24“The city … its chaos influencing mind, body and soul, desire to find peace, wishing away reality” is a 7 x 7 configuration of white porcelain bowls with crystalline interiors. At its centre is a bowl with a flat, virulent red interior. Although the mathematical blueprint aspires to lend order to its components, the off-center bowls continually defy that structure and the artist’s desire to keep them tilted one way, as opposed to another, is thwarted time and again. The serenity of the colour palette gives way to queasiness as the bowls turn into eyeballs staring back at the viewer through their crystalline irises and drive home the paranoia of living in a city at a time when everyone is potentially threatening, possibly dangerous. In the context of this show it seems to be a wishful inclusion that hopes that this predicament of the city dweller is as transient as the other things that surround us.

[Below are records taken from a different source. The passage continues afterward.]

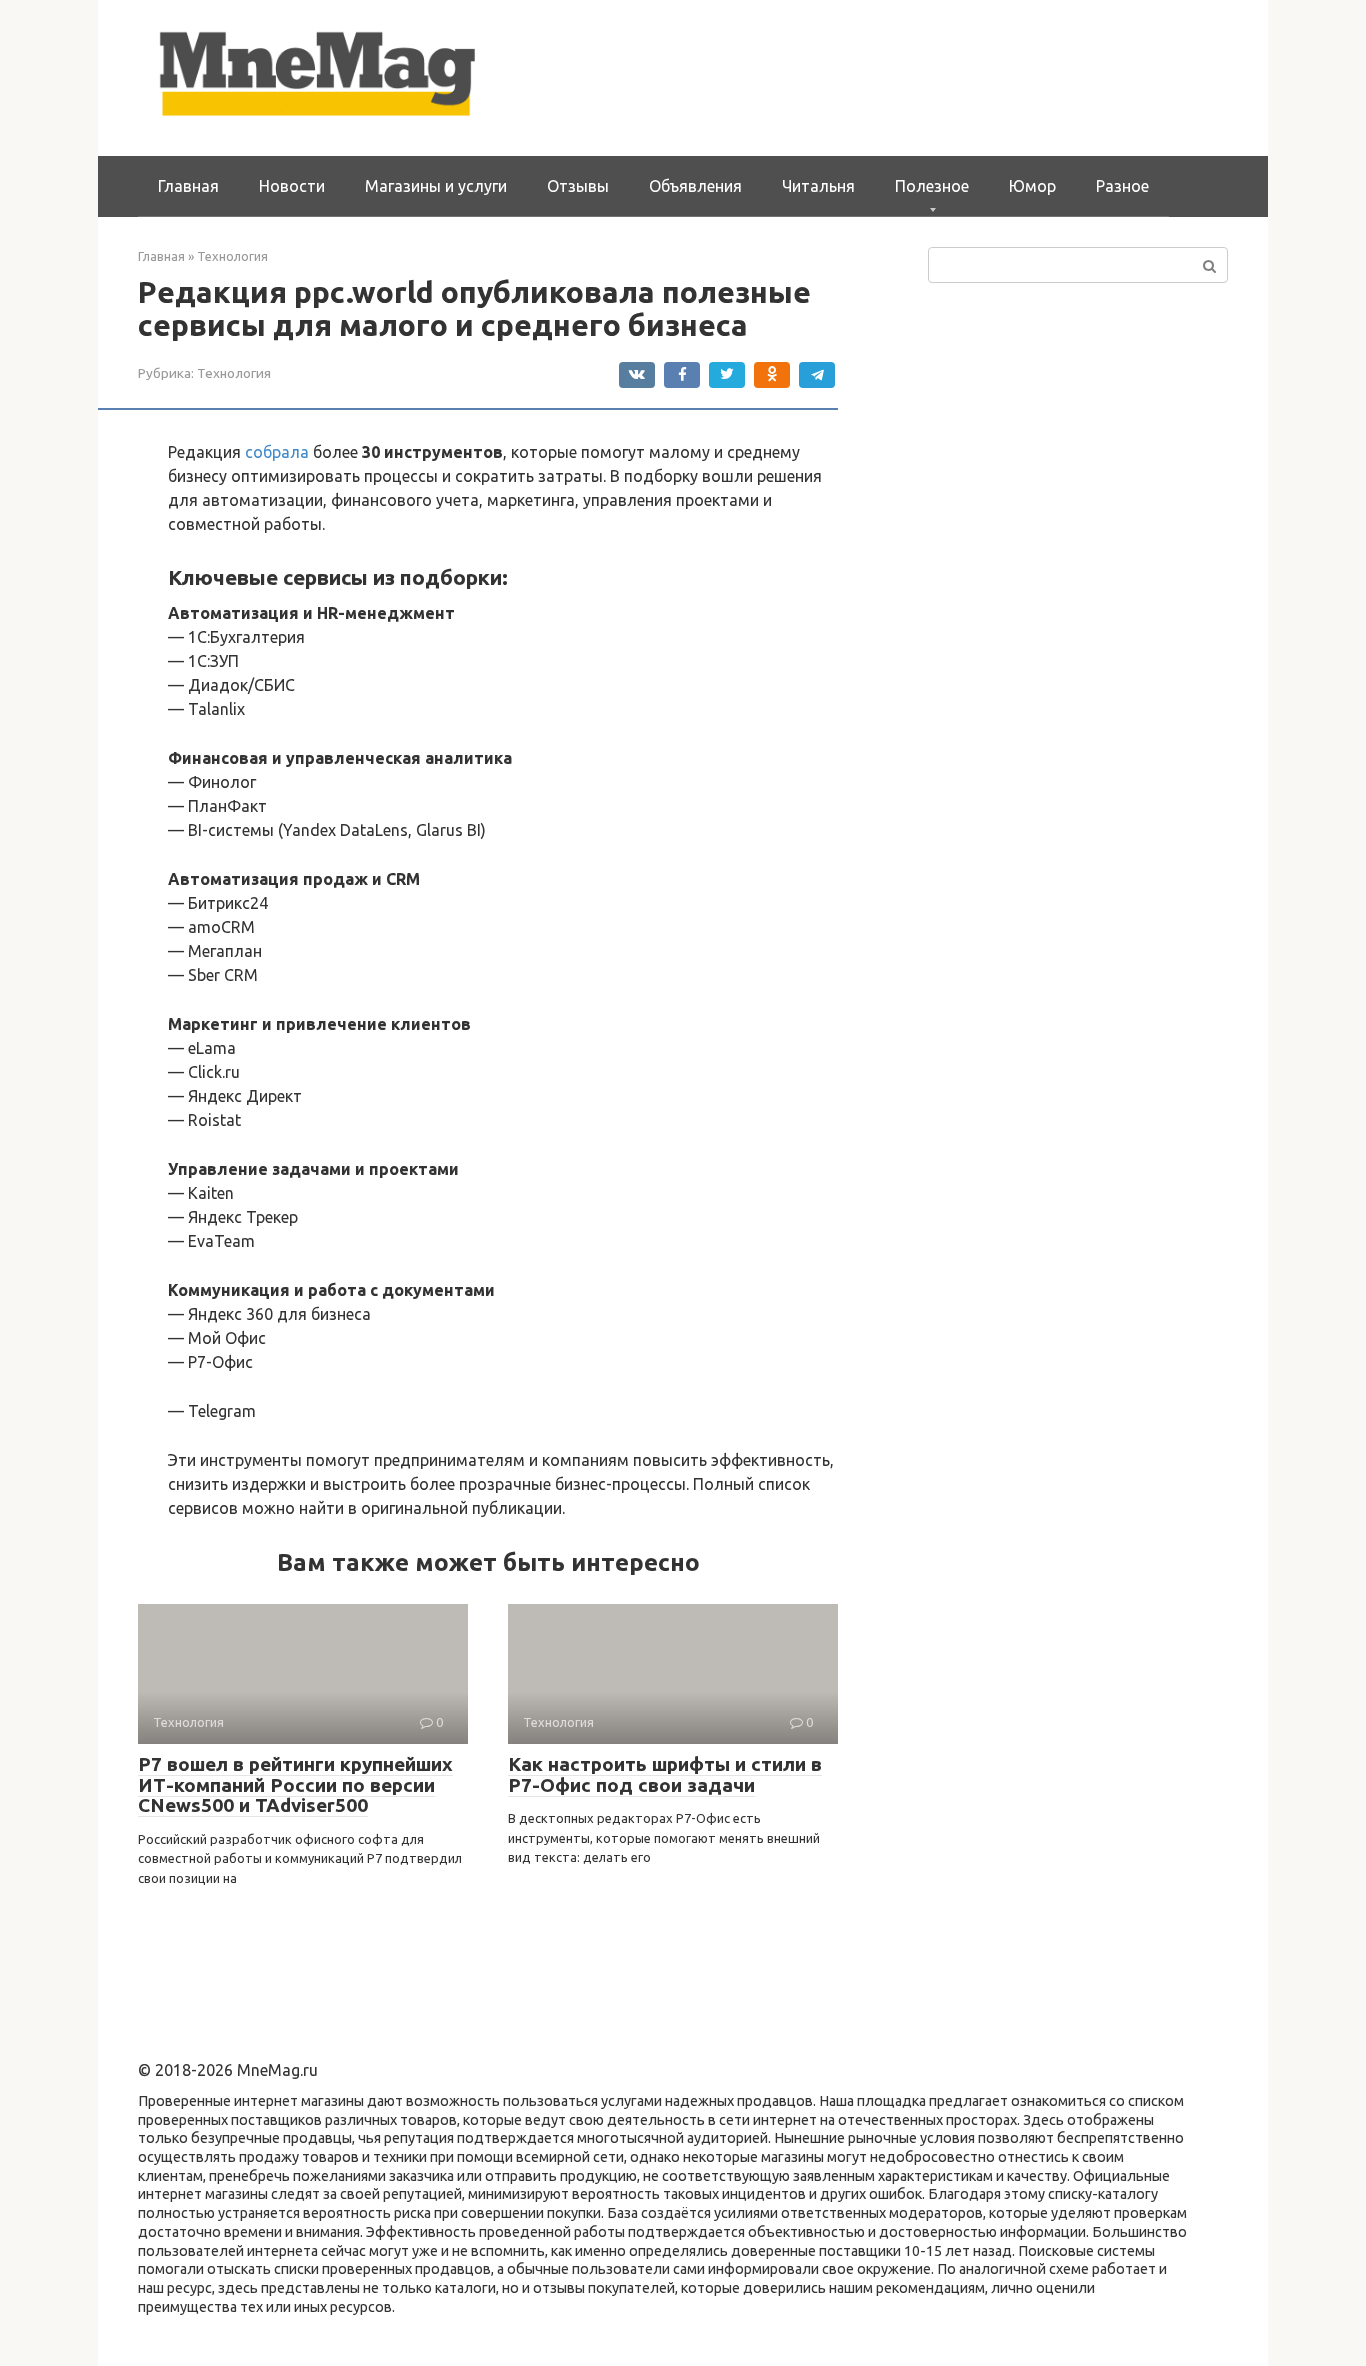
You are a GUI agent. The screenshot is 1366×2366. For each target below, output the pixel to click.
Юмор (1032, 186)
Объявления (695, 186)
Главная (188, 186)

On a purely visceral level ‘Transience I’ is, to me, one of the most pleasing sets of work. The transformation of porcelain into paper-thin corrugated containers harks to the brittleness of old age. The act of eating biscuits out of one of them and crumpling them before throwing them away resonates with the way the elderly are treated in urban spaces fraught with inflation and increasing poverty. They bring back news coverage of senior citizens being abandoned at Edhi Centre by children who simply cannot afford to keep them anymore. The irony of eating imported cookies out of corrugated paper trays, while this kind of hopeless desperation surrounds us, can be quite disturbing.

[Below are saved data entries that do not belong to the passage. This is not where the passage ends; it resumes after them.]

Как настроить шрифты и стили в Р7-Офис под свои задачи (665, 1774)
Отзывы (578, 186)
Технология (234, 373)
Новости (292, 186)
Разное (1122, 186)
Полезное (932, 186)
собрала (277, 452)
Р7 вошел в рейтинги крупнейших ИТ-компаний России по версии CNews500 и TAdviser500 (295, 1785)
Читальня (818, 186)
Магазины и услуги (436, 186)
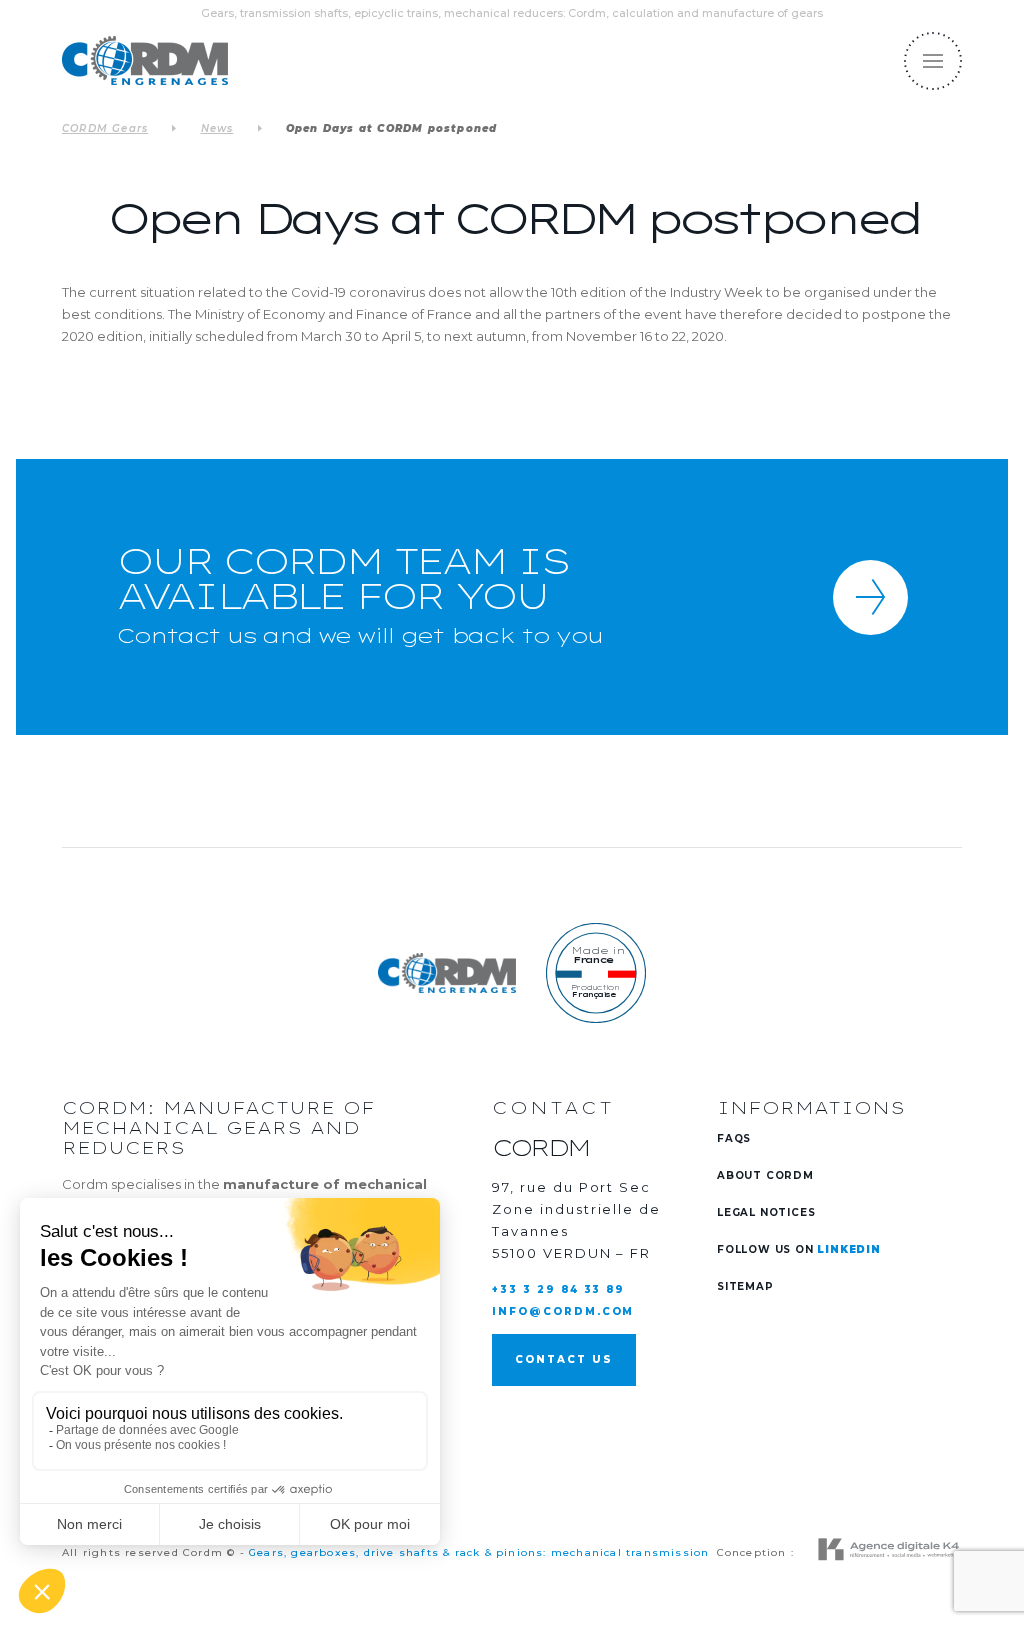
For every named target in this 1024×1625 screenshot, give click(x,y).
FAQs (734, 1138)
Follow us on (799, 1249)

61Salim pertinently notes that Warhol’s own stated reason for his soup cans was that they were part of his own reality and so, too, is the case with the objects she uses. Yet, Warhol’s work can be read as testament of the mass-produced, ready-made reality of his century, which was a reality shared by a vast majority in his time. Similarly Salim’s work too, though personal, can be queried for its relationship with the world around her, and in this case one finds that the equation is not as general as the kind seen in Warhol. The city we live in remains intensely class-divided and the objects seen here are ordinary objects for only some of us who fall above a certain income bracket. Although the greater population can readily relate to bottled water, it’s still not an item of regular consumption for them. Perhaps this, then, is the soup that can be reconfigured in the 21st century Pakistani context — a symbol of class difference, of unequal privilege.